Time-sliced execution

Every agent invocation follows the same three-phase cycle:

  1. Load — Restore conversation history and deduplication state from durable storage. Append the new input message (user text, tool result, or subscription event).
  2. Complete — Send the conversation to the LLM and stream back the response. If the model produces a tool call, collect it.
  3. Dispatch & Yield — POST the tool call to the RAP server (fire-and-forget), persist updated state, and yield. In the cloud the Lambda exits; locally the daemon returns to an idle wait on the message channel.

The cycle repeats when the next message arrives. The runtime doesn't distinguish between tool results, user messages, and subscription events at the execution level — it loads state and processes whatever's in the queue.

┌─────────┐     ┌─────────┐     ┌───────────────┐
│ Load │ ──▶ │Complete │ ──▶ │Dispatch/Yield │
└─────────┘ └─────────┘ └───────────────┘
▲ │
│ ╌╌╌╌ idle / exited ╌╌╌╌╌╌ │
└───────── next message ◀────────────┘

This architecture makes hibernation free. An agent waiting for a 3-day CI pipeline, a human approval, or a GitHub webhook costs exactly zero compute. It wakes instantly when the next message arrives.

Resource efficiency

Because agents are stateless between slices, multiple agents share the same compute. In the cloud (Lambda), each slice is a separate invocation — hundreds of agents share the same function, and idle agents consume nothing. Locally, threads idle on mpsc channels at zero CPU. The runtime serializes work within each conversation thread via FIFO message ordering, while different threads execute concurrently.

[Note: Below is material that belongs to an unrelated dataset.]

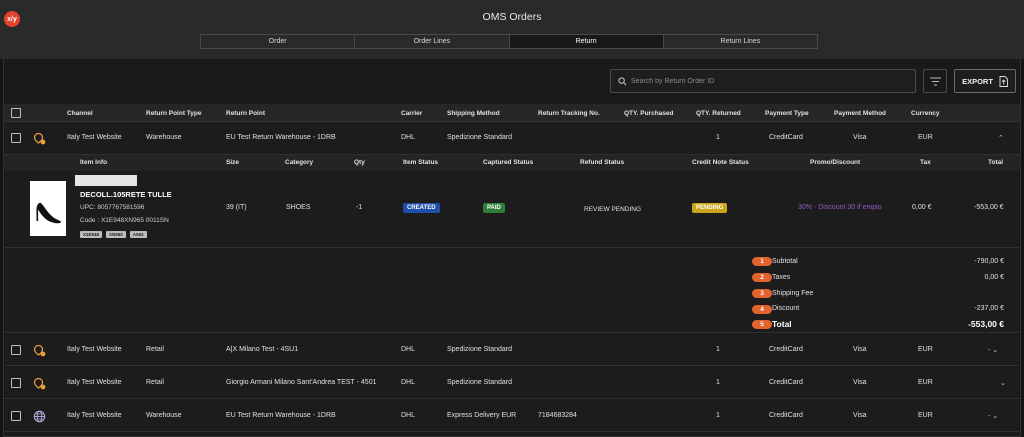  What do you see at coordinates (246, 114) in the screenshot?
I see `col-return-point: Return Point` at bounding box center [246, 114].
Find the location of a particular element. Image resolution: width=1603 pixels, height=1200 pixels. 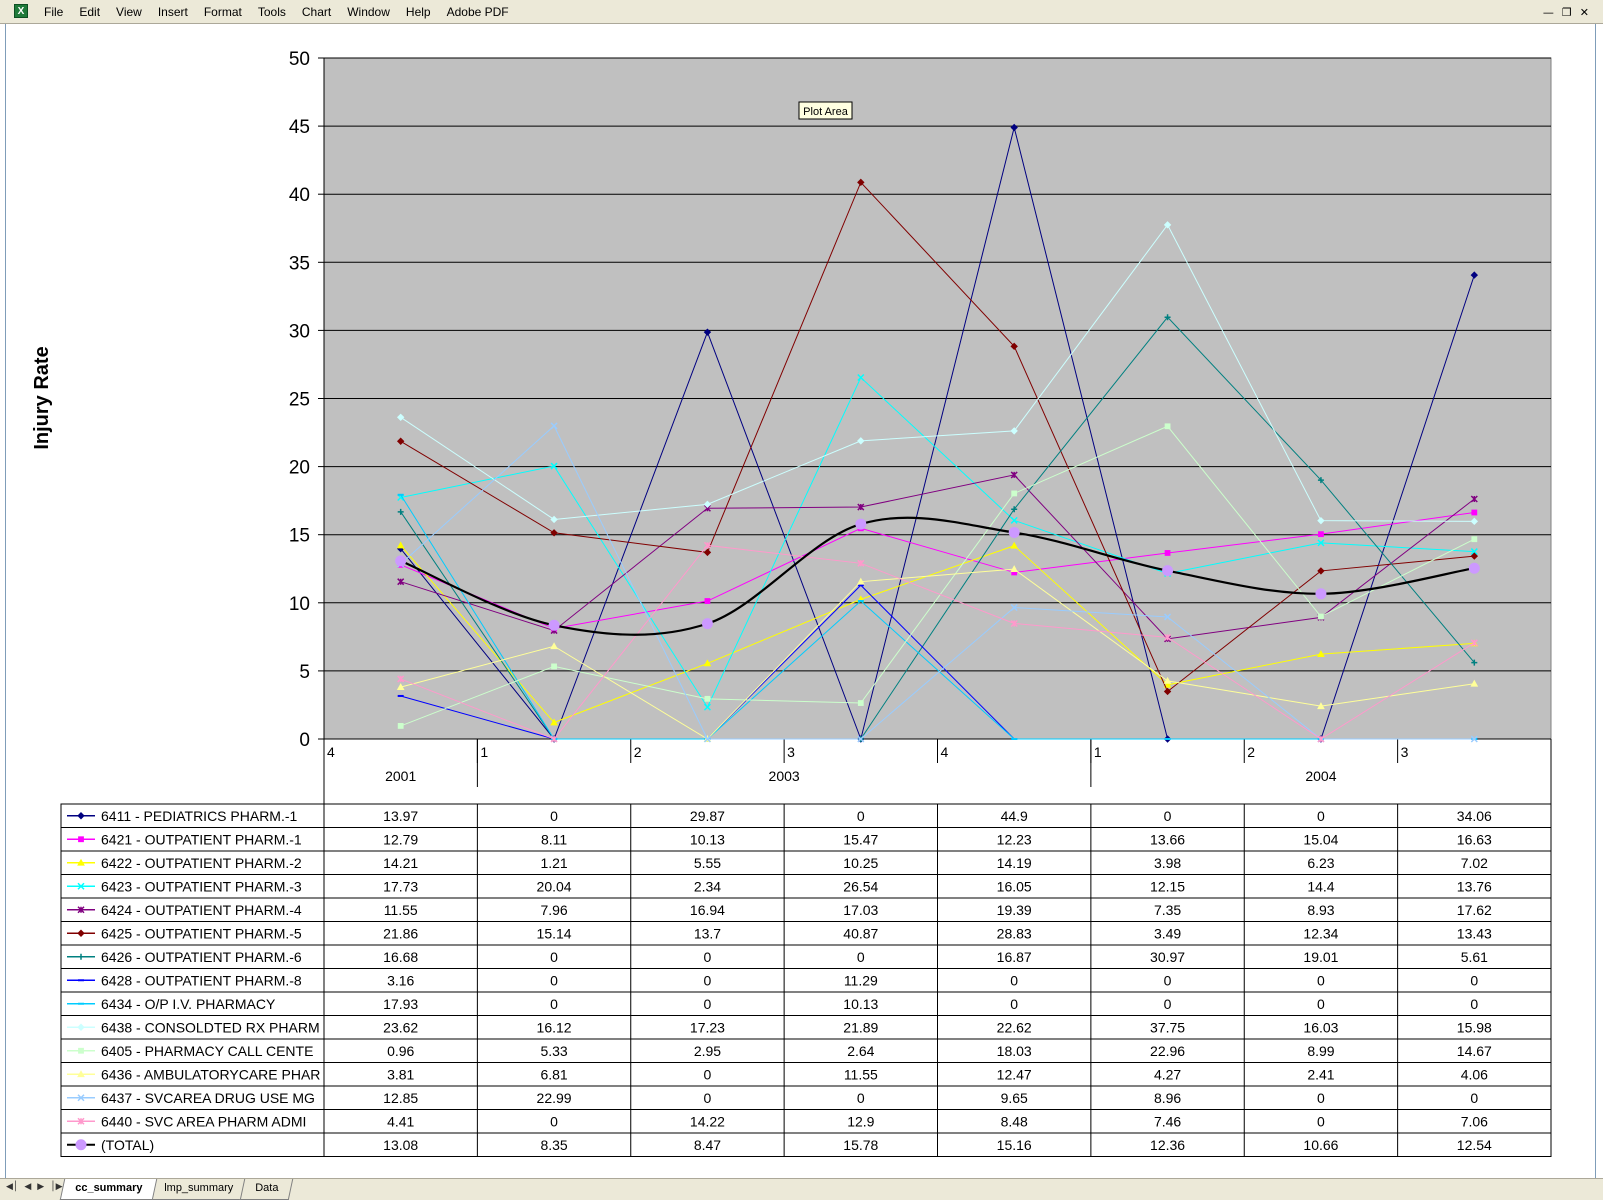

This is fundamentally different from long-lived agent processes that hold connections open and spin idle. A RAP agent monitoring GitHub PRs, reacting to Slack messages, and tracking stock prices can stay alive for months, waking only when something happens.

Deployment modes

The runtime ships in two deployment modes that share a single core engine (infinity-agent-core). The time-sliced execution model is identical in both — the only differences are where state lives and how messages are delivered.

Cloud (Lambda)Local (Daemon)
StateAurora DSQL + DynamoDBIn-memory + file persistence
MessagingSQS FIFOmpsc channels
HibernationProcess exits, SQS/EventBridge restartsProcess idles on channel
Tool authSigV4-signed HTTPPlain HTTP

See Deployment Modes for the full comparison.

When to use which

Use the cloud deployment for production agents that need to run indefinitely, survive restarts, handle concurrent threads across invocations, and scale to zero between activity.

Use the local daemon for developing and testing agent behavior, iterating on conversation flows, debugging tool call sequences, and building RAP tool servers.